Her advice to Sr. James sounds like severe criticism, but from Sr. Aloysius’ point of view, she is simply trying to help her to be a better teacher. Sr. Aloysius is an ISTJ in Myers-Briggs’ terminology – she is businesslike and fond of order and tradition. Part of the attraction of the Catholic Church is that if you want rules and black and white, you can find it there (you can also find the opposite there, even in the 1960s, but if you are attracted by rules, you can certainly find them.)
So for Sr. Aloysius, there is comfort and security in regulations. If she fears uncertainty – doubt – then her desperate clinging to her set of rules helps quell her fears.

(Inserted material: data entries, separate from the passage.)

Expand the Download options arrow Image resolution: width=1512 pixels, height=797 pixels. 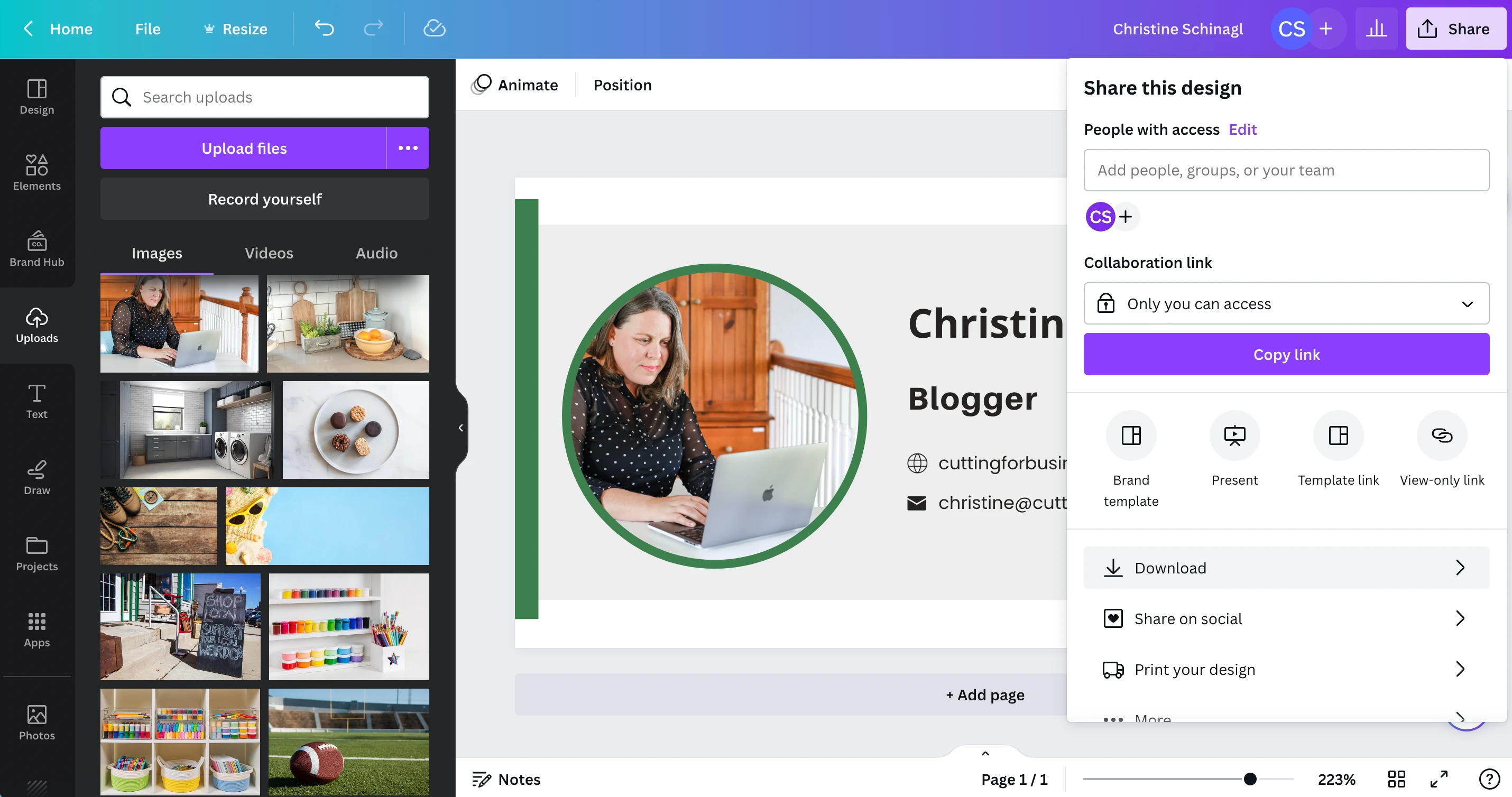coord(1461,568)
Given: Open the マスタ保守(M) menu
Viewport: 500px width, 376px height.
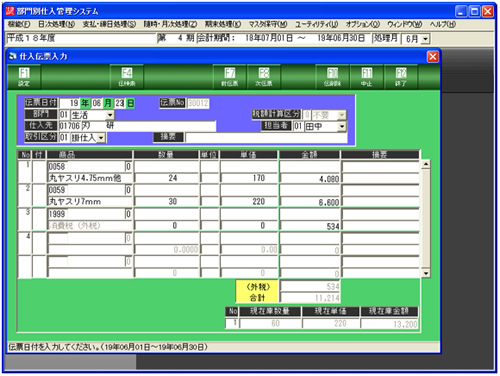Looking at the screenshot, I should click(268, 24).
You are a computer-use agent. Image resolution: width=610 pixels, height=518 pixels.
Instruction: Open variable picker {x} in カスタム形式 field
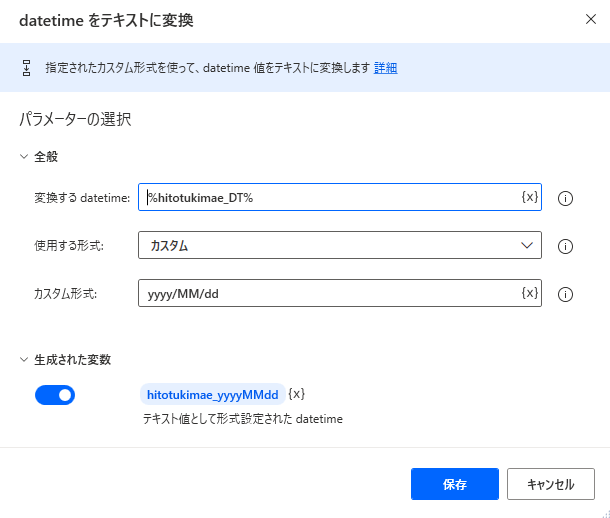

What’s the number one diamond line for Sr. Aloysius? The final line of the play: “I have doubts! I have such doubts!”
So we have a nun who means well and wants to do the best job she can as principal (which means protecting her charges to the utmost), but is scared to death of the grey area and enforces the “Rule of Law” at her school both to protect her charges and to protect herself from the terrifying unknown.
Count both the adjectives and the verbs in that last paragraph. Notice how I haven’t mentioned words like severe, heartless, unfeeling, mean-spirited, vindictive, vengeful, harsh, etc.? Instead, I’ve given you motivations that you can use to drive what you do.
The playwright has written lines that have all the severity and mean-spiritedness necessary. You don’t have to work to add any of that negative emotion to the performance. The words will take care of that. Your job, actually, is to do the opposite – to temper the strong language of the play with an emotional life that makes sense and creates a three-dimensional human being instead of a stereotype.
But let’s go back to the script of Scene 2. Sr. Aloysius calls art class a waste of time. Play the emotion (“she’s disparaging the arts”) and you play into the stereotype. But if you stop and think about how someone could justifiably consider the arts a waste of time (what would you replace them with, and what benefit would the students derive from the replacement?), you take just a little bit of negative energy out of that line.
William London, the unruly child in Sr. James’ class, appears to be Sr. Aloysius’ favorite whipping boy, and she seems to be unreasonable, at least at first. But read page 15 again. What if Sr. Aloysius’ assessment of William’s life is absolutely spot on? Forget how she says it, just look at the facts. Does she become just a little bit more understandable?